WHAT YOU NEED TO DO =
Look for the word "agent" in the material below. Copy each line that has it.

LISTED RECORDS =

────────────────────────────────────────

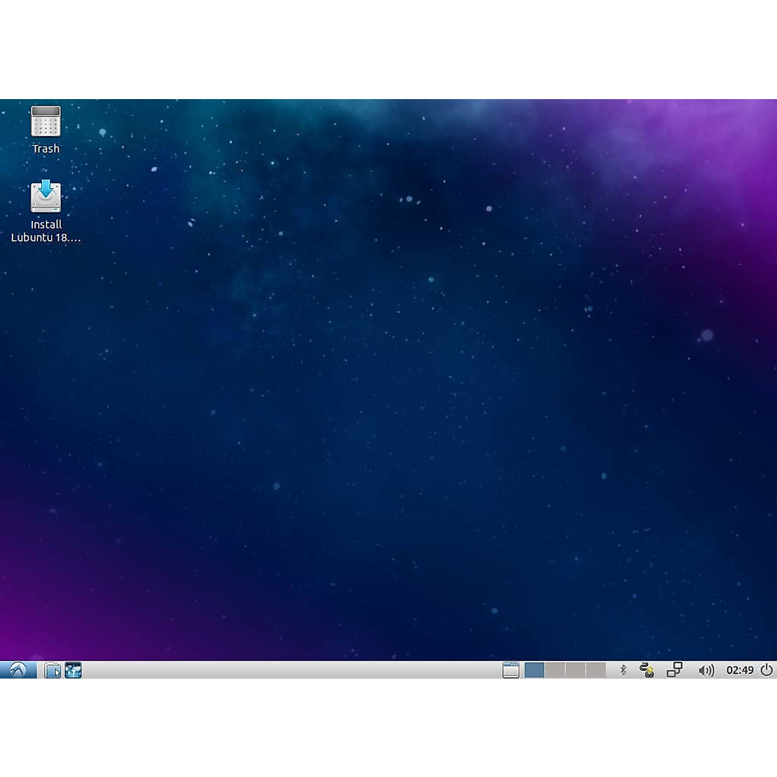Click empty wallpaper to deselect desktop icons
This screenshot has height=777, width=777.
click(x=389, y=389)
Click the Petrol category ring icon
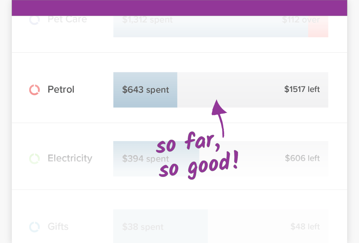The width and height of the screenshot is (359, 243). point(35,90)
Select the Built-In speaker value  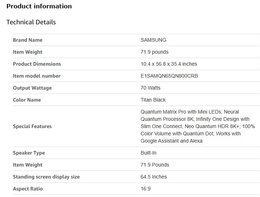pyautogui.click(x=149, y=153)
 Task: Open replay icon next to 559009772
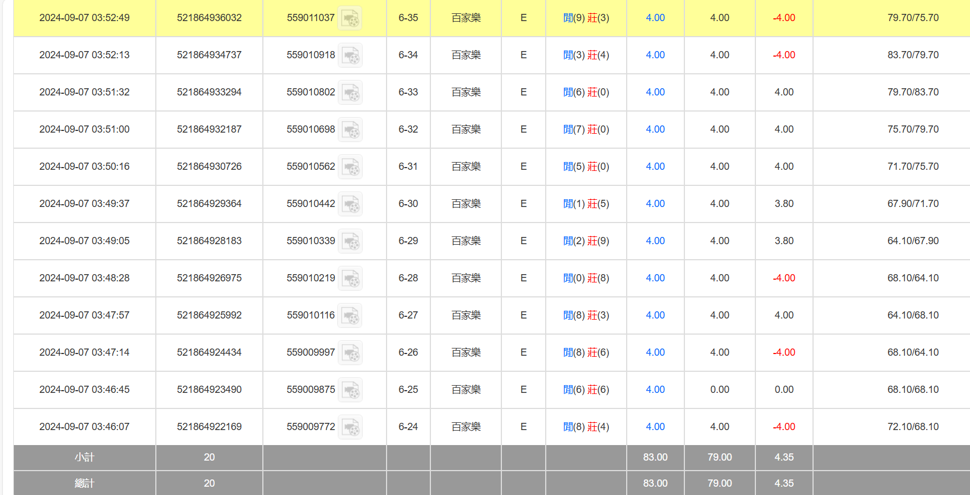[350, 427]
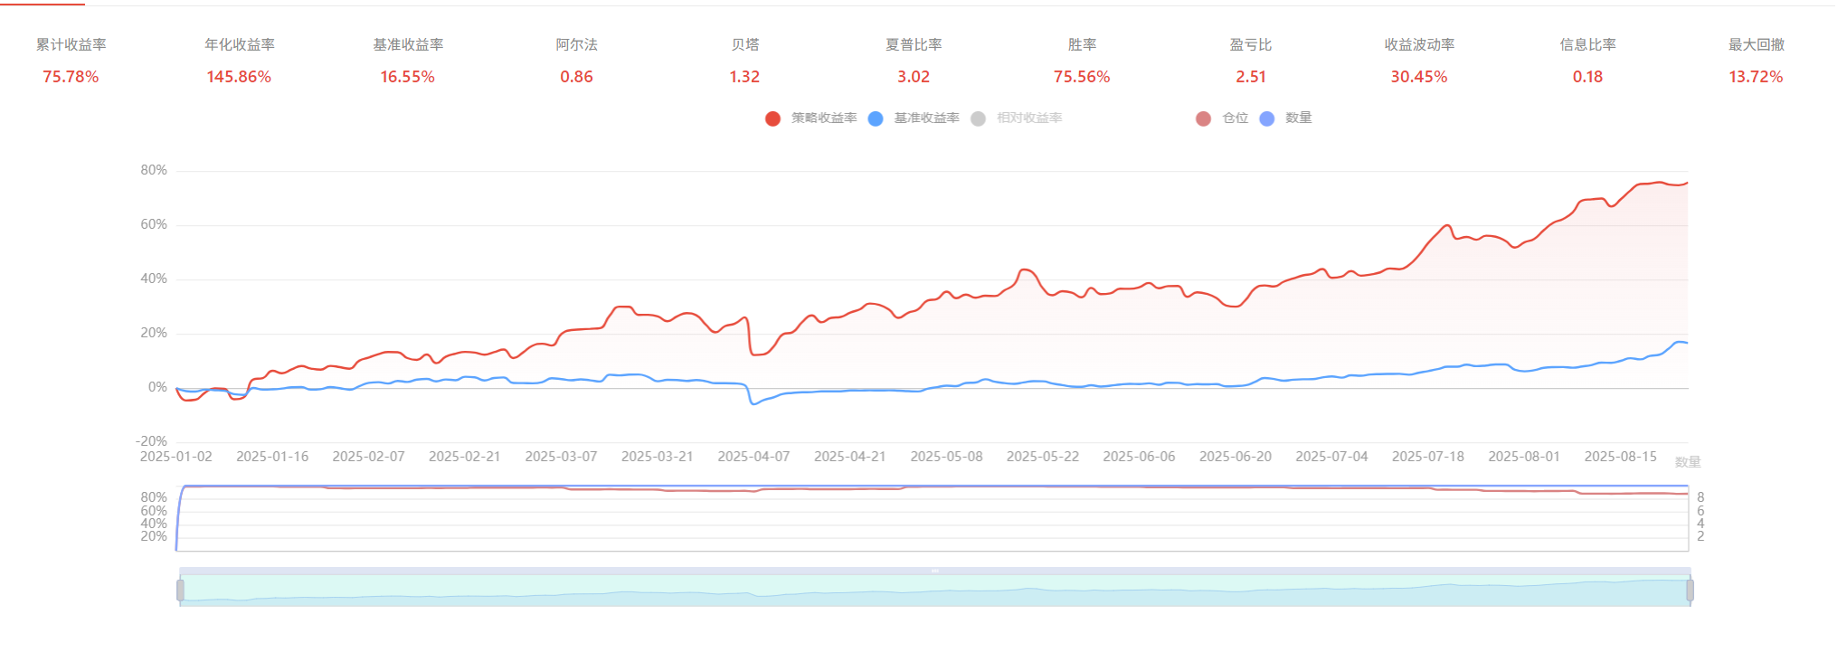Click the red 策略收益率 legend dot
Image resolution: width=1847 pixels, height=652 pixels.
[x=772, y=118]
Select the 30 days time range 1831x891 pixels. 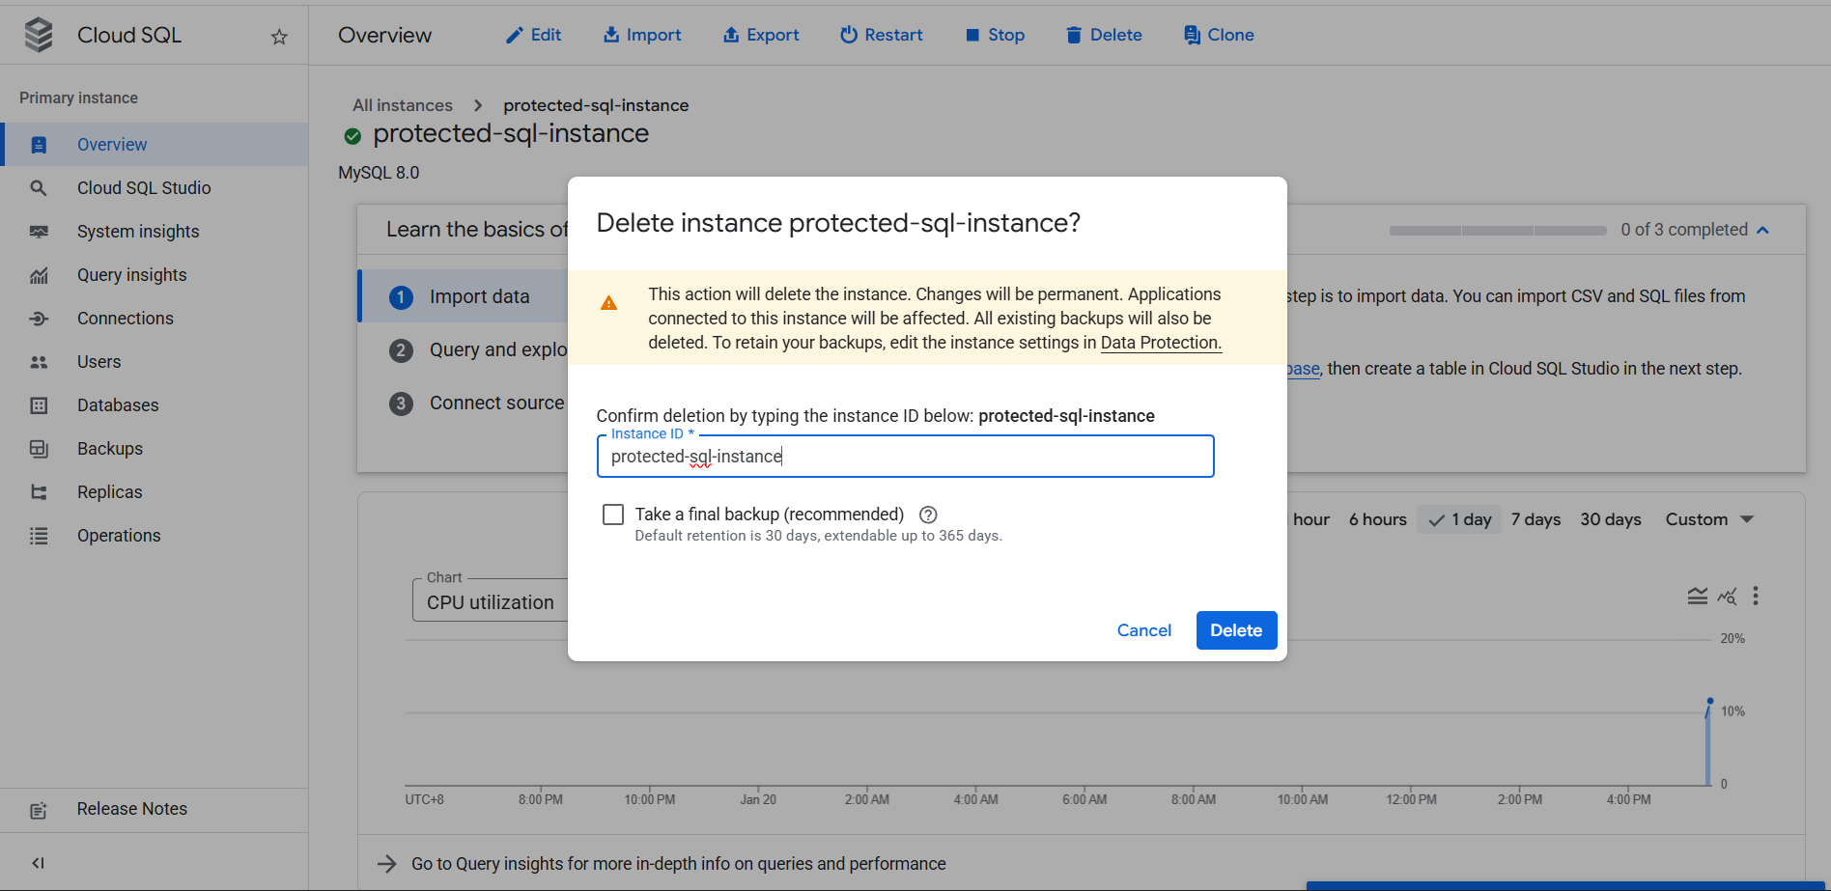pos(1610,519)
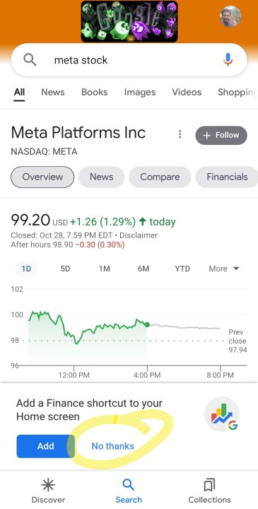Open the Halloween Google doodle
The width and height of the screenshot is (258, 509).
coord(129,21)
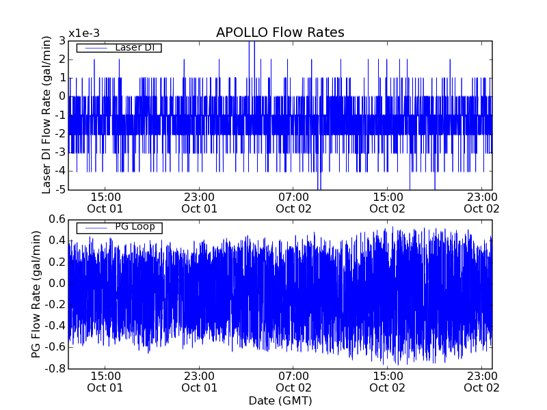Select the Laser DI legend box
Screen dimensions: 547x410
(118, 48)
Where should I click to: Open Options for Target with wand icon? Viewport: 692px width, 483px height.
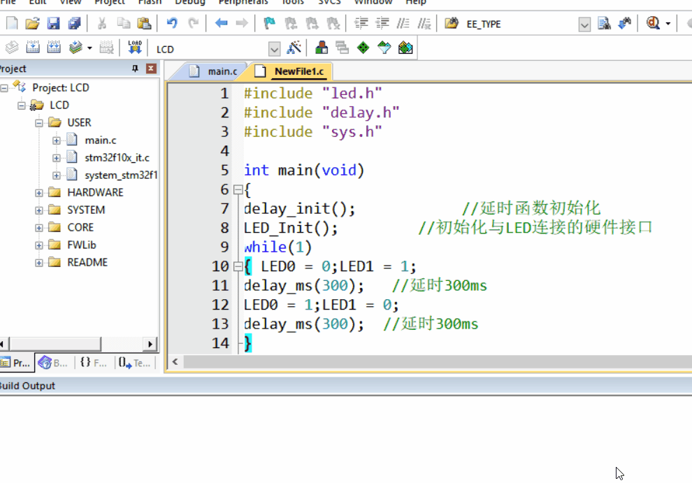coord(294,48)
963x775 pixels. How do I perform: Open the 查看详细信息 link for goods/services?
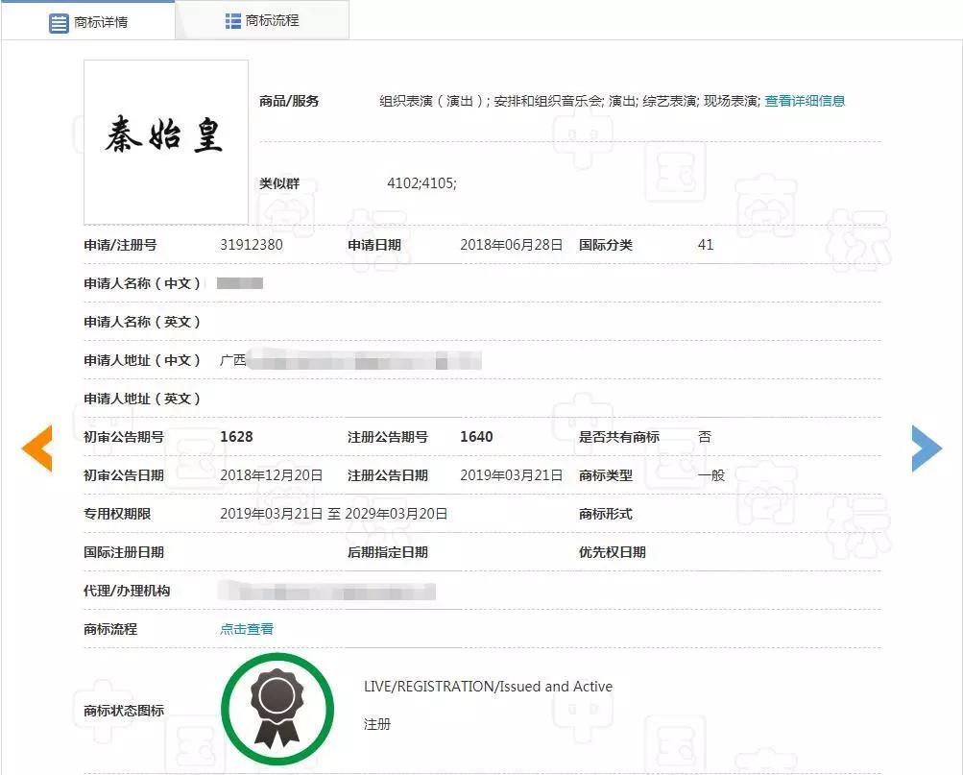pos(805,101)
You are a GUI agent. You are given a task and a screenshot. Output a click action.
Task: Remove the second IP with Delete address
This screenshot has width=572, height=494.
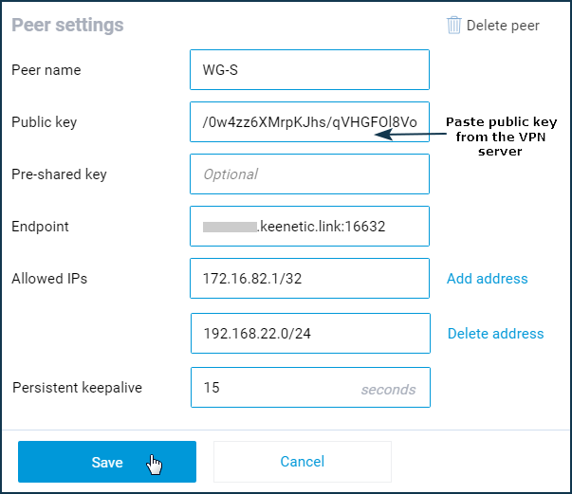pos(495,334)
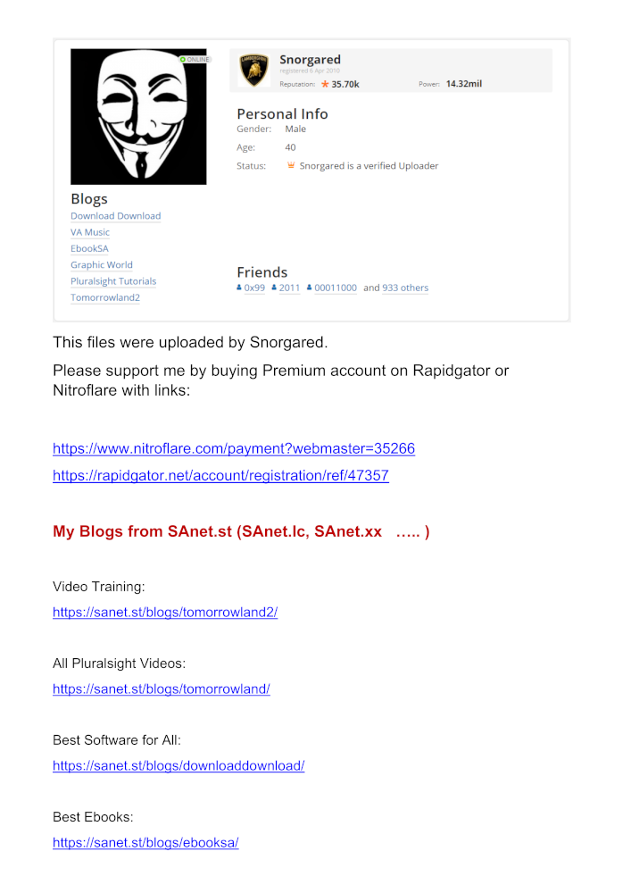Open friend profile 2011
The width and height of the screenshot is (631, 893).
pyautogui.click(x=289, y=288)
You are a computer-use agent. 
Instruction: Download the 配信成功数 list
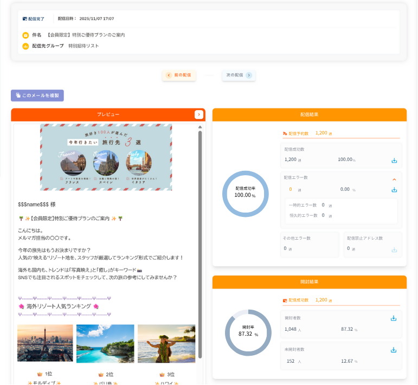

────────────────────────────────────────

COMPLETED TASK =
You are a GUI agent. You are given a task and a screenshot. Output a click action.
You are a computer-use agent. 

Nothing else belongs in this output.